Now there are 119 in 16 states, Warner said
Each reading room costs $15,000, said Amy Warner, executive director of the Carson Scholars Fund, in an email.
The school was able to buy books, bean bag chairs, couches, carpets, bookshelves and organizing materials with the money to create the space, Weston said.
"I think it will provide them a love for reading," Winchester said. "I know the kids here already have a love for books."
Third-grade reading scores in the annual Maryland School Assessments for Edmondson Heights declined from 76.9 percent at advanced or proficient levels in 2012 to 76.3 percent in 2013 to 57.1 percent in 2014, state data shows.

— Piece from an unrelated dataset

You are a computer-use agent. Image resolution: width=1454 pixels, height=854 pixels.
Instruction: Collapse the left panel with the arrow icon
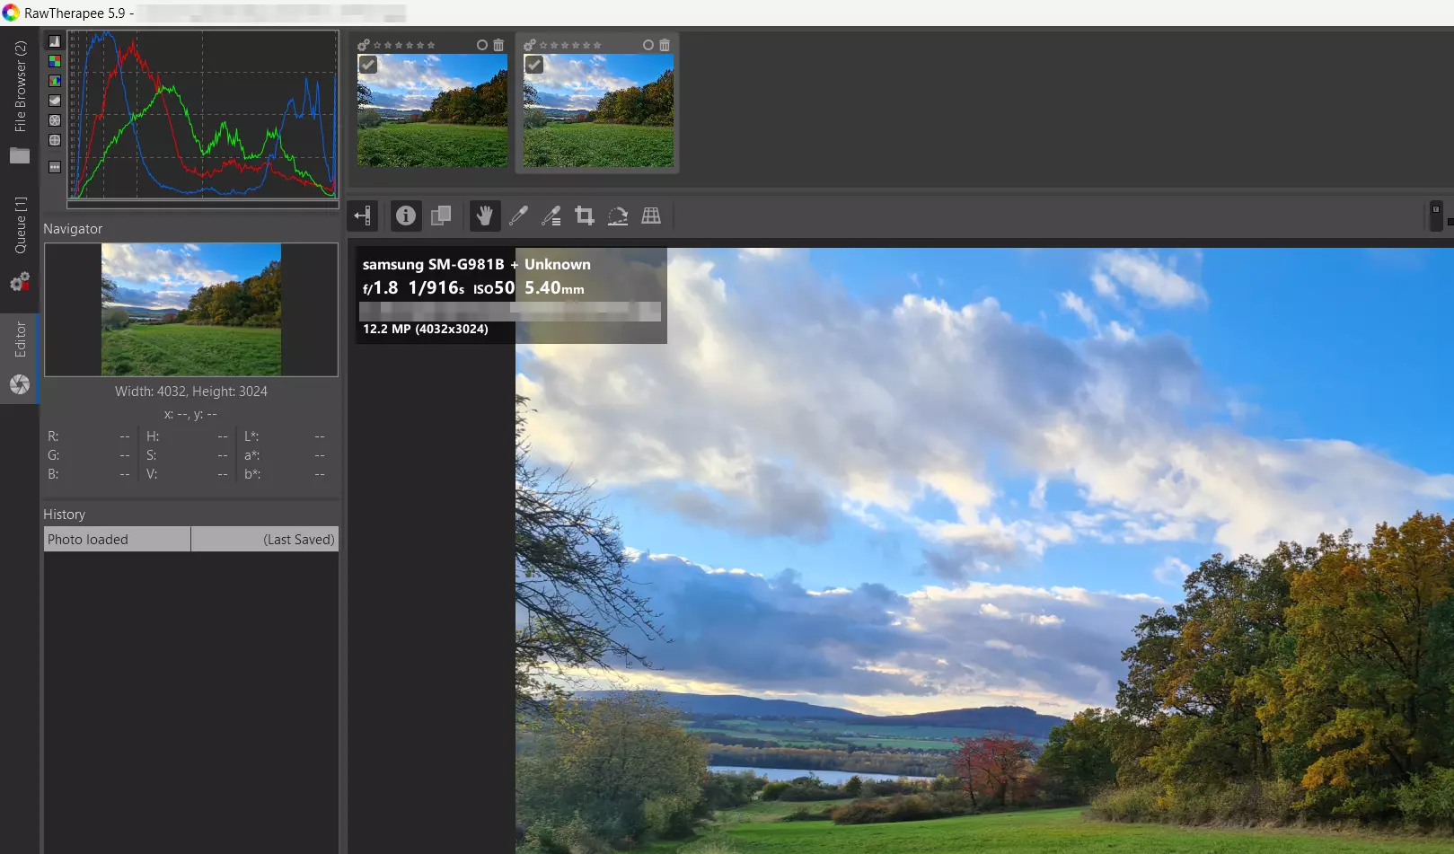click(x=362, y=216)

Fourth-grade scores rose from 84.8 tin 2012 to 89.3 in 2013 then declined to 75 percent in 2014. Fifth-grade scores declined from 82.7 percent in 2012 to 81.5 in 2013 the increased to 85.2 percent in 2014.
Like Hall's Cross Roads, Edmondson Heights is a Title I school, which means it receives additional federal funding because it has a high percentage of students from low-income families
Many kids at the local school don't have access to books beyond their school library or the public library, Weston said.
"This just another avenue for them to read selections that they might not have access to in their classroom or at home," Weston said.
Books were chosen by the same eight teachers at the school who worked on creating the room. The group selected books they thought the students would like, Weston said.
She said she chose the books that she grew up with — those written by authors Judy Blume and Beverly Cleary.
Teachers at the school often find that boys are less likely to get excited about reading than girls, McDivitt said.
"We made a concerted effort to include books of multiple genres, because we know that males, in general, prefer nonfiction, so we included lots and lots of science based books, graphic novels, which we know from our librarian are something that boys are particularly drawn to," McDivitt said.
"In school, we often focus so much on teaching phonics skills, reading strategies for comprehension, that sometimes the love of reading gets lost," McDivitt said. "This room not only gives the students an opportunity to ignite that passion, but it reminds us as the adults in the building, how important the love of reading is."
"We're going to incorporate it into the Language Arts program," McDivitt said, who grew up loving books.
"It is really what largely inspired me to go into education, so I think personally I'm just so excited for our students to have a space like this that is dedicated to fun," McDivitt said.
"The plan for the room is to use it as much as possible — to have it full of children, every minute of every day," she said.